Вероятно, все это длилось недолго, возможно, всего лишь краткие секунды, но эти секунды растягивались в сознании Лажечникова в бесконечную цепь еще более коротких отрезков времени, наполненных мыслями, воспоминаниями, беспокойными движениями сердца, которое теперь вмещало в себя всю пережитую жизнь с ее болью и радостью, с собственной судьбою и судьбами близких и далеких людей, с которыми эта жизнь сплеталась, входя как уток в основу бесконечного полотна, что ткется и ткется без конца, а когда обрывается, то опытный старый ткач подхватывает тонкую нить ловкими пальцами, завязывает новый узелок, и опять бегает челнок, и опять ткется бесконечное полотно. «Нехорошее письмо написал я мальчику, — подумал Лажечников. — Надо будет заново написать, когда все это кончится… Он не поймет».
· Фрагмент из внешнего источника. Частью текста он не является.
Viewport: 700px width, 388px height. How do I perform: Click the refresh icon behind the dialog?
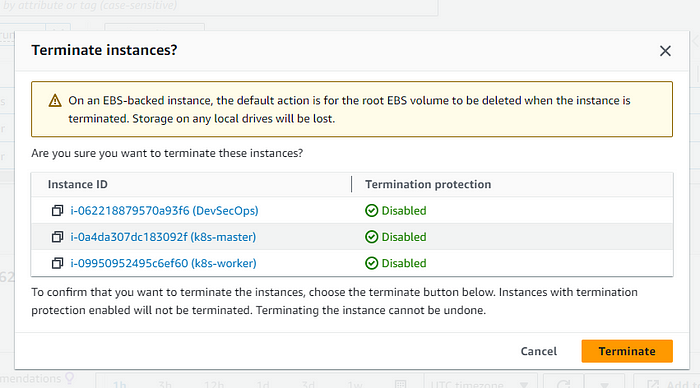click(563, 383)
Бомбы валили лес, осина каким-то чудом еще стояла, ее шатало во все стороны. Лажечников теперь лежал на «насесте», прижавшись головой к стволу осины, и смотрел вниз, на землю. По прибитым к осине ступеням лез, поднимая к нему маленькое лицо, лейтенант Кахеладзе. Большой шлем его свалился с головы на спину, тонкий ремешок врезался в горло под подбородком. Зачем ему сюда? Не надо ему сюда! Кахеладзе хватался за ступени, шатался вместе с осиной, на Лажечникова надвигались его глаза, они становились все больше, приближались, обнимали Лажечникова — совсем другие глаза вдруг вспыхнули перед ним, отразив в себе все небо, и погасли…
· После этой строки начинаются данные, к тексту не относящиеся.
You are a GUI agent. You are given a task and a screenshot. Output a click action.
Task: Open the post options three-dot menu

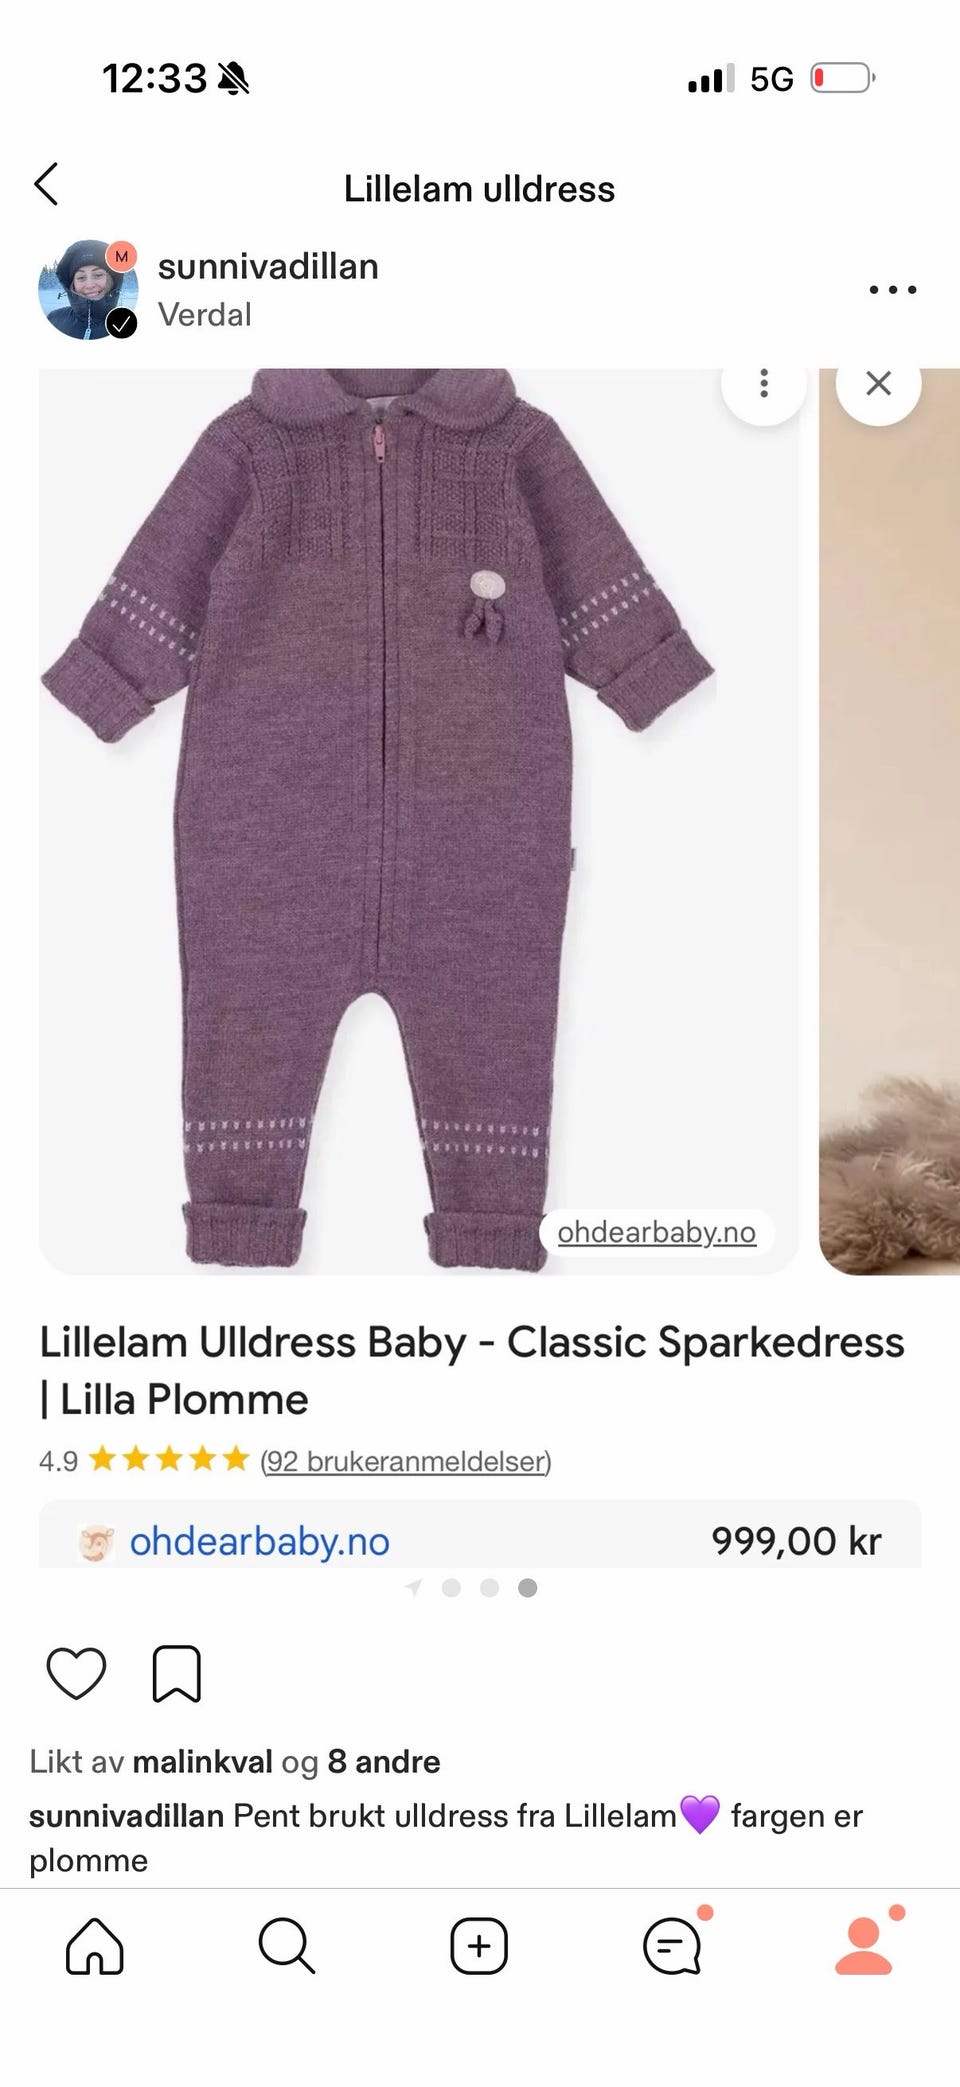pos(892,290)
Варвара Княжич долго шла пешком, вещмешок натер ей плечо, попутных машин все не попадалось. Весь длинный июльский день прошел в ожидании на разных перекрестках, у разных контрольно-пропускных пунктов, в разговорах с незнакомыми регулировщиками, солдатами и офицерами. Где искать дивизию Повха, Варвара не знала. Никто из случайных знакомых не мог ей ничего посоветовать. Отвечали, что армия, в которую входила дивизия Повха, отошла на запасный рубеж, что бои продолжаются с неослабевающей силой, — все это не предвещало Варваре ничего хорошего. Но Варвара знала теперь лишь одно: ей надо во что бы то ни стало найти дивизию Повха, где бы она ни была, и в той дивизии полк, которым командует Лажечников. Все сомнения, которые раздирали ее, все умные решения, которые она принимала раньше, весь порыв самоотречения, который не позволил ей в первый день немецкого наступления броситься туда, где был Лажечников, — все это рассыпалось прахом. Теперь она уже знала, что только рядом с Лажечниковым может быть спокойной и счастливой.
Розыски лучше всего было начинать с корреспондентского хутора. Берестовский при ней отправился в дивизию Повха, он мог бы сказать, как его найти. В корреспондентский хутор Варвара решила не заезжать. Начнутся расспросы: где была, что видела?.. Что она может ответить! Слушала песни капитана Гетя в ивовой пуньке? Под вечер Варвара добралась до уже знакомого ей обменного пункта и у длинного низкого строения, где стояло несколько грузовиков, увидела Васькова.
Варвара остановилась у машины и терпеливо ждала, пока Васьков кончит грузиться.